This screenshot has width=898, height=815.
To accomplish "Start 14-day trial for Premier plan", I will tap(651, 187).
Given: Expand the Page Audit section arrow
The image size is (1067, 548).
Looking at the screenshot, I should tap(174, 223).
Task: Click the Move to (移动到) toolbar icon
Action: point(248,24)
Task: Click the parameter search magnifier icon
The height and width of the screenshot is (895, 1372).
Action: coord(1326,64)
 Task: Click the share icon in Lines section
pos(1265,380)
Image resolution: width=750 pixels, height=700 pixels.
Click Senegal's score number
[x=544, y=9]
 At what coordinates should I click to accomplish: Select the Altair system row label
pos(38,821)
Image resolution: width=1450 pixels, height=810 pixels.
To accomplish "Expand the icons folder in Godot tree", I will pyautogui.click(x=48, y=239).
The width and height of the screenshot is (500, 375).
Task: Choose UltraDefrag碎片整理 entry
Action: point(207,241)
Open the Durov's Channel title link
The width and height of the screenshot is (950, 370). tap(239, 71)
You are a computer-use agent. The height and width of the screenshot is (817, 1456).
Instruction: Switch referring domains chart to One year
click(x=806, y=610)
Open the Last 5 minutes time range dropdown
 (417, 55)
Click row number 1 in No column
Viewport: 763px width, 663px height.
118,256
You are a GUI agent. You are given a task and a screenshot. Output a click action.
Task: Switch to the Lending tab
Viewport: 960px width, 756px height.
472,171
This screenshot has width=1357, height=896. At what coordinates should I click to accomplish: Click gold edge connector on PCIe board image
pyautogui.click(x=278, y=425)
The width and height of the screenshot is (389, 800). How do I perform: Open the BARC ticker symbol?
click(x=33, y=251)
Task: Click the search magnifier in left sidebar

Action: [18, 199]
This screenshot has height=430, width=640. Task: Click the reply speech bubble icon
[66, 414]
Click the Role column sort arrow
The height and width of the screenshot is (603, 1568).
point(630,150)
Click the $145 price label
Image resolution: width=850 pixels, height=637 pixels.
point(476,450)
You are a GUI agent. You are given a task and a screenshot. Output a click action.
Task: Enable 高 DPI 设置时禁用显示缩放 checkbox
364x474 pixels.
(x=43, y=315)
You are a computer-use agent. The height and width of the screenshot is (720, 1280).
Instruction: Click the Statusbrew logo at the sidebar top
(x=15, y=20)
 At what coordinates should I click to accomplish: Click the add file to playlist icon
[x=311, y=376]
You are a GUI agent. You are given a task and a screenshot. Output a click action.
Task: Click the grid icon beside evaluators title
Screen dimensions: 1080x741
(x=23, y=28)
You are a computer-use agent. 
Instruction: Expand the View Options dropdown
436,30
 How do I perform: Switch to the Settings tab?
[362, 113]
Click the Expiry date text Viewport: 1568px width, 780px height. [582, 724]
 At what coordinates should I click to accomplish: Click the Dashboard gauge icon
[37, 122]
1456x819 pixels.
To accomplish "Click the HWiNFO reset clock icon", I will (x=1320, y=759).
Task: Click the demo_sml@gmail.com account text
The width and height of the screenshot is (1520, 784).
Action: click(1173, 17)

• **Problem**:
Convert the part of the records that opens with the line containing "The width and height of the screenshot is (389, 800)." and closes with the line containing "Action: [18, 199]" into a JSON list of strings, one string per line, omitting blank lines.

• **Complete response**:
[
  "The width and height of the screenshot is (389, 800). How do I perform: Open the BARC ticker symbol?",
  "click(x=33, y=251)",
  "Task: Click the search magnifier in left sidebar",
  "Action: [18, 199]"
]